Did you know that the recommended daily intake (RDI) of fibre is around 30g but in the UK we consume just half that amount, on average?
So, what exactly is fibre?
Fibre is a complex carbohydrate that the body does not digest, meaning we gain no nutrients, energy or calories from it as it passes through our digestive tract. It is found in all plant based foods including fruit, vegetables, legumes, nuts and whole grains.
Below are a few of the main benefits of fibre:
- Weight loss and continuous weight management: Since we do not digest fibre, it absorbs water as it passes into the intestine, creating bulk: helping to fill you up and keep you fuller for longer.
- Regular bowel function:Fibre is key to a well-functioning digestive tract: by bulking, softening and stimulating bowel movement, it means that potentially harmful waste gets moved through, and out of, the body more efficiently.

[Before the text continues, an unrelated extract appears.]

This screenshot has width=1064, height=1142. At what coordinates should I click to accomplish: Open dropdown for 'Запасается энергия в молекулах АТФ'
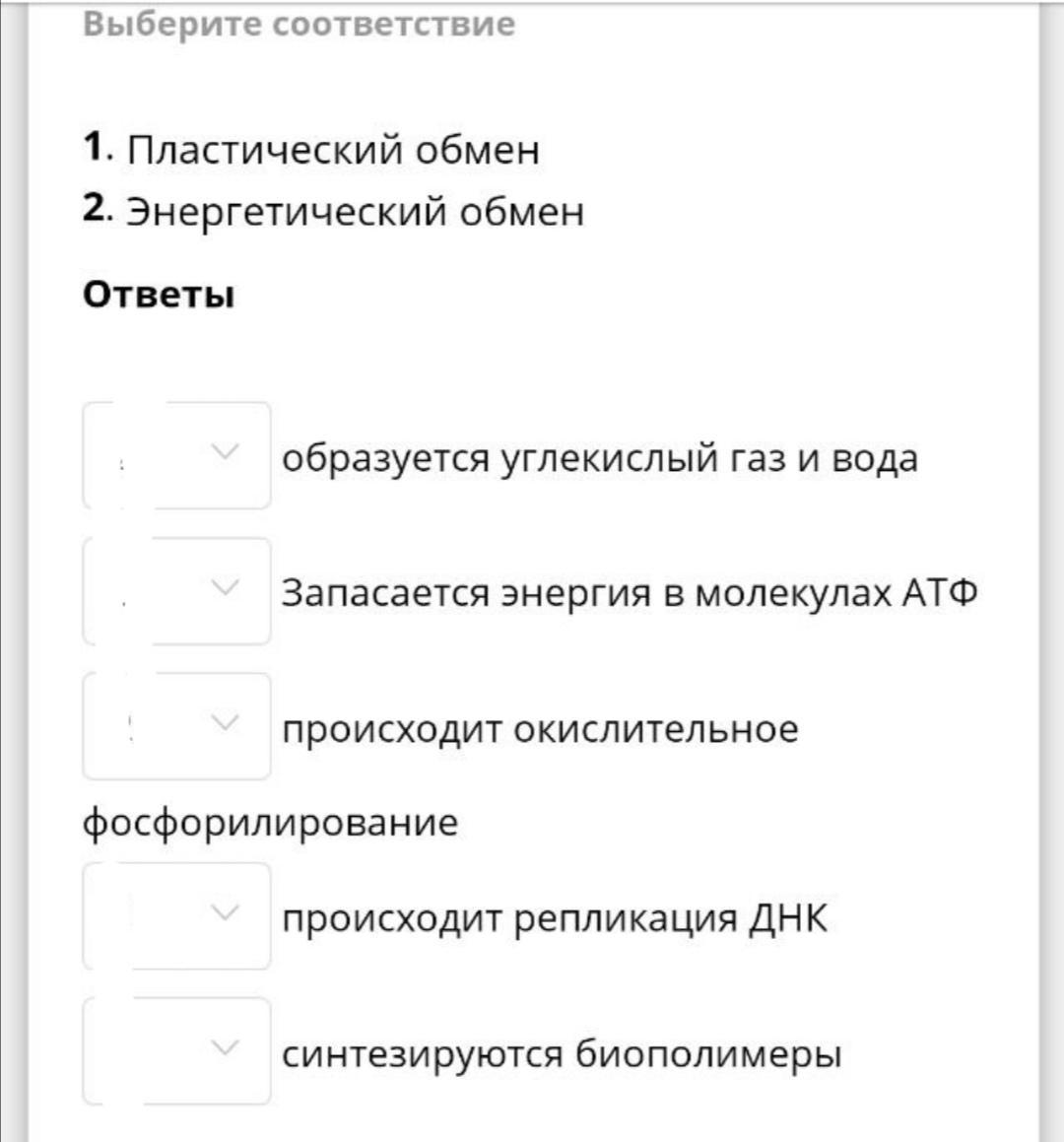click(177, 590)
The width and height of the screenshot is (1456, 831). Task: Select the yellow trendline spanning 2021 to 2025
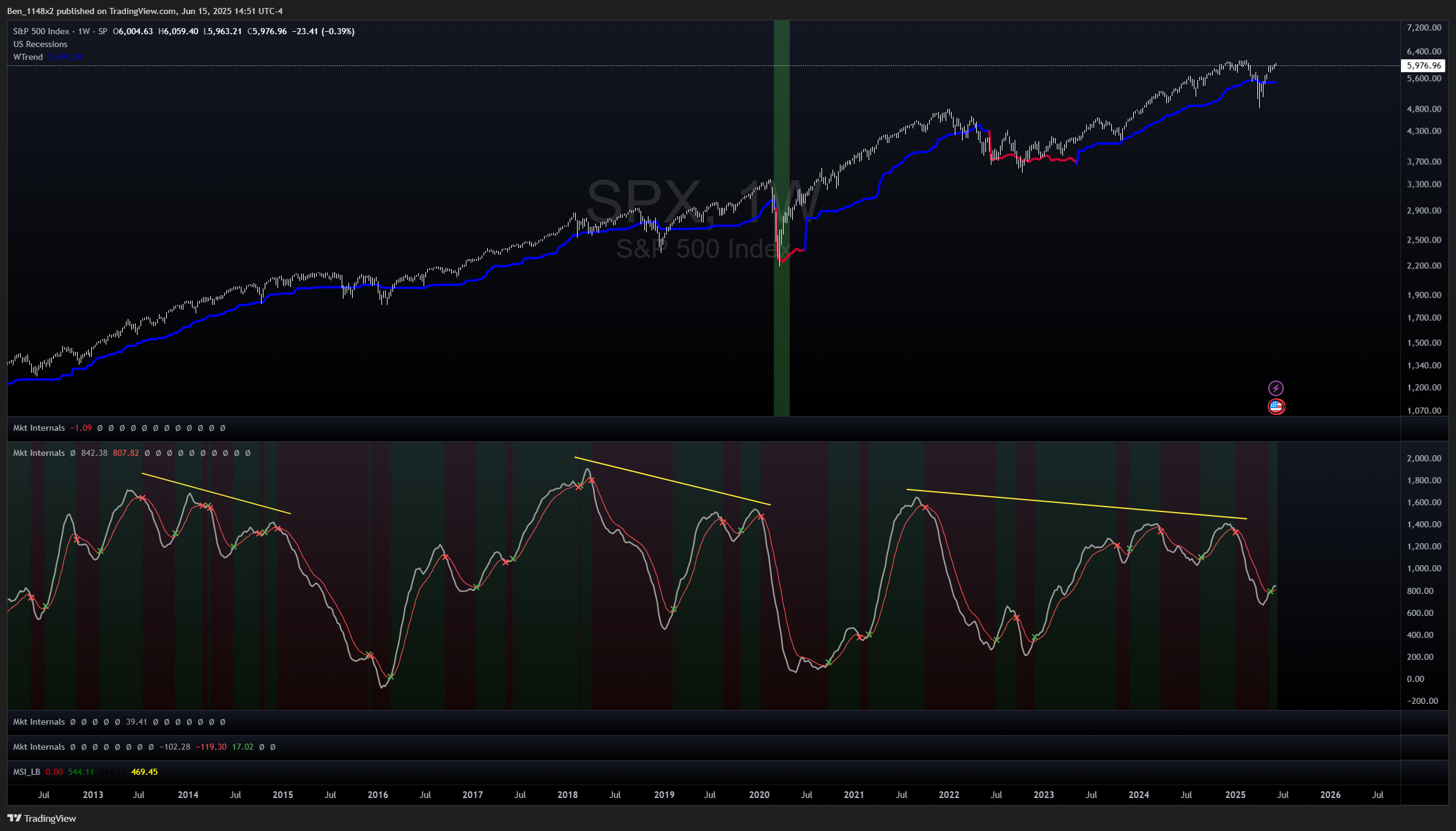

- Reduced risk of chronic disease and certain types of cancer: Fibre consumption is linked to a decreased risk of bowel cancer, heart disease, stroke and type 2 diabetes.
Our favourite sources of fibre include: fruits and veggies, particularly berries, oranges, avocado, broccoli, and carrots; chickpeas; oats; dark chocolate; chia seeds and sauerkraut!
For those needing to increase fibre intake we recommend gradually consuming more: too much too soon can have some unpleasant initial side effects!
An important disclaimer: For most of us, consuming a wide variety of fibre will offer many health benefits with no ill effects. However, for individuals who suffer from digestive issues, such as IBS or Crohns, certain variants of fibre should be avoided whilst others can be hugely advantageous for symptom management. Please always seek professional dietary advice.